Task objective: Count only the lines of the records that hold "computer", then give the number without any other words.

+++ Raw data +++

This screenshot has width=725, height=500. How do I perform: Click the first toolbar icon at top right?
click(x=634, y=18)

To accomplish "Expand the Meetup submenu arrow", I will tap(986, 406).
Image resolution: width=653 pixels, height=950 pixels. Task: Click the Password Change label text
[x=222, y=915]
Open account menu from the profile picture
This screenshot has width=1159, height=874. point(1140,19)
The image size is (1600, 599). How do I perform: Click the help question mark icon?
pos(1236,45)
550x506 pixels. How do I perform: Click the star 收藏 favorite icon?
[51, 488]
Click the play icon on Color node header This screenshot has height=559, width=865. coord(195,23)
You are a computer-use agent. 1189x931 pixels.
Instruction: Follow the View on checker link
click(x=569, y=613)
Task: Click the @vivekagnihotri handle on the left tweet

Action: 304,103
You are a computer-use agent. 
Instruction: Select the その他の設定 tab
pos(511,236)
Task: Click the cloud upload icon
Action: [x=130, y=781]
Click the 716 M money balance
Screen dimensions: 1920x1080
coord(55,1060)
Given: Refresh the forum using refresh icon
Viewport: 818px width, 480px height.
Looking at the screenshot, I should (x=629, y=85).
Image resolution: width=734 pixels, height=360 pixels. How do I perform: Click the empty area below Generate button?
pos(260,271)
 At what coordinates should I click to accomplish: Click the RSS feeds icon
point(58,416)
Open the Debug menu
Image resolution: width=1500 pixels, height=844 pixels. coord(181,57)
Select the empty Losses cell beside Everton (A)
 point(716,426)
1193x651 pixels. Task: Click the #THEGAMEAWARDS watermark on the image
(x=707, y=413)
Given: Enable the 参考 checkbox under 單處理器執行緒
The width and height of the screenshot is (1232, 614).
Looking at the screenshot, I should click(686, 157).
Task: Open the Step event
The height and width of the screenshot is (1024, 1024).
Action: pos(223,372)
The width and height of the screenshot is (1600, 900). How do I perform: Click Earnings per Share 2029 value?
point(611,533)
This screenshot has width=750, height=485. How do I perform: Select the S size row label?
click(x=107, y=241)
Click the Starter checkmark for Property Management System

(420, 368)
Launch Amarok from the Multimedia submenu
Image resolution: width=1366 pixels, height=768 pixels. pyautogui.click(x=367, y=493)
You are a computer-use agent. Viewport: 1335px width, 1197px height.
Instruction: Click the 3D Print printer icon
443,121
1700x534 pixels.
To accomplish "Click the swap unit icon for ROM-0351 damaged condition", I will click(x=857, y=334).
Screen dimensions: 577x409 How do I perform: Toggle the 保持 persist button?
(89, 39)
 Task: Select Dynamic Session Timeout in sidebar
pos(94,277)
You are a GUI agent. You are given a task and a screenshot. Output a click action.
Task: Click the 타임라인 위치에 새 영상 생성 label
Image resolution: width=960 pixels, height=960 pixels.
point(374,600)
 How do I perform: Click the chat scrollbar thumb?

+++

Written response: 3